Court Opinion

ID: 5351384
Source: CourtListenerOpinion
Date Created: 2022-01-08 06:41:24.189521+00
Date Added: 2024-06-11T08:29:44.178970
License: Public Domain

Townley, J.
(dissenting). It is very doubtful whether, to use the words of the complaint, the “ turning over ” of rights under an executory contract upon which no present cause of action has arisen is the sale of such a chose in action as would bring the transaction under section 85 of the Personal Property Law. This point, however, need not be decided in this case. The pleading is framed on the assumption that if a chose in action has been “ turned over ” or assigned or sold to the defendant, the defendant has accepted the transfer and furthermore has substantially performed the contract which was transferred to it in so far as the assignee’s duty to the original buyer of the lumber was concerned. The theory of the complaint is really, therefore, nothing more than a demand for payment to the extent that the assignee has collected from the original buyer. There can, of course, be a denial of the fact of an assignment of the contract and there is such in this answer. The plea of the Statute of Frauds, however, is no answer to such *646a complaint. If the defendant accepted the assignment, the plaintiff has fully performed within the meaning of section 85, assuming its applicabihty. Any further plea of the statute is meaningless. It cannot be that if in this case defendant purchased the plaintiff’s contract and has collected the proceeds, it can retain them because the original transfer was not in writing.

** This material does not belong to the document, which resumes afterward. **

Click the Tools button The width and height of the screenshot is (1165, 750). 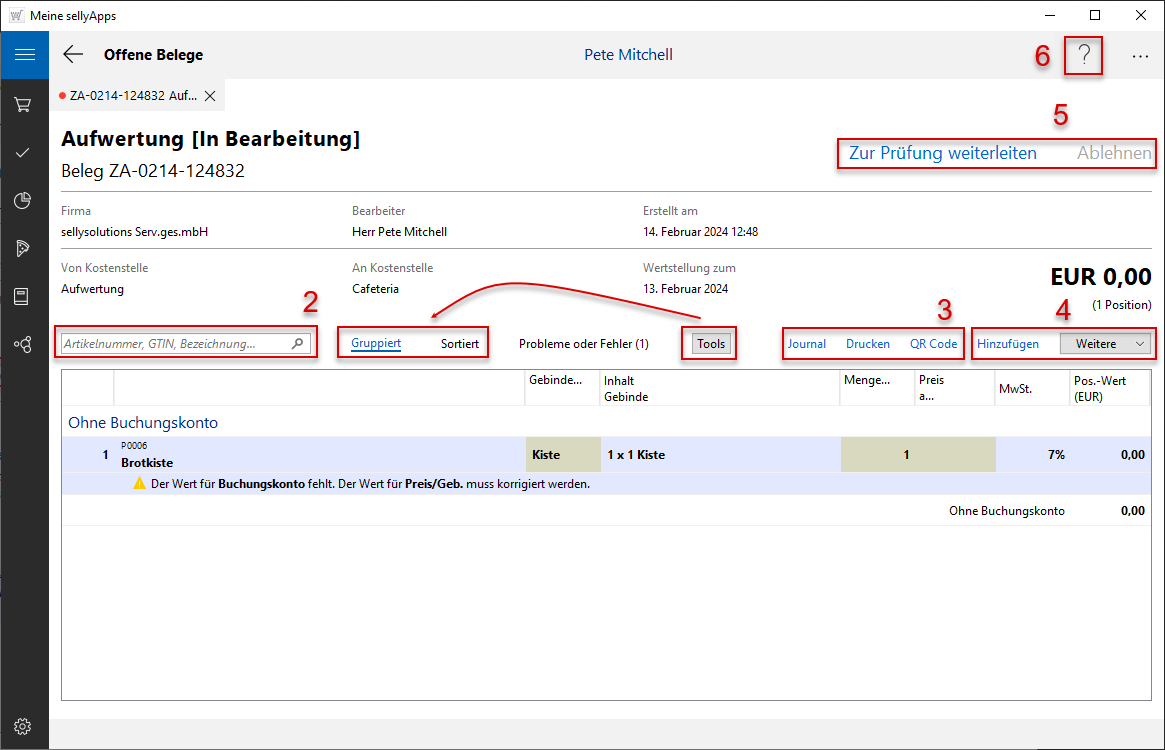711,343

The fact that allegations of collections made by defendant against the contract are denied does not make the Statute of Frauds plead-able either, because plaintiff’s rights are not affected by anything except the acceptance of the assignment by the defendant. From that moment plaintiff has fully performed and is not concerned with anything except the proper performance of the assignee’s duties. The denials in the answer cannot be considered to make good the affirmative defense. That defense must be an answer to the complaint as pleaded.
The order should be reversed and the motion to strike out the first separate and complete defense should be granted.
Dore, J., concurs.
Order affirmed, with twenty dollars costs and disbursements.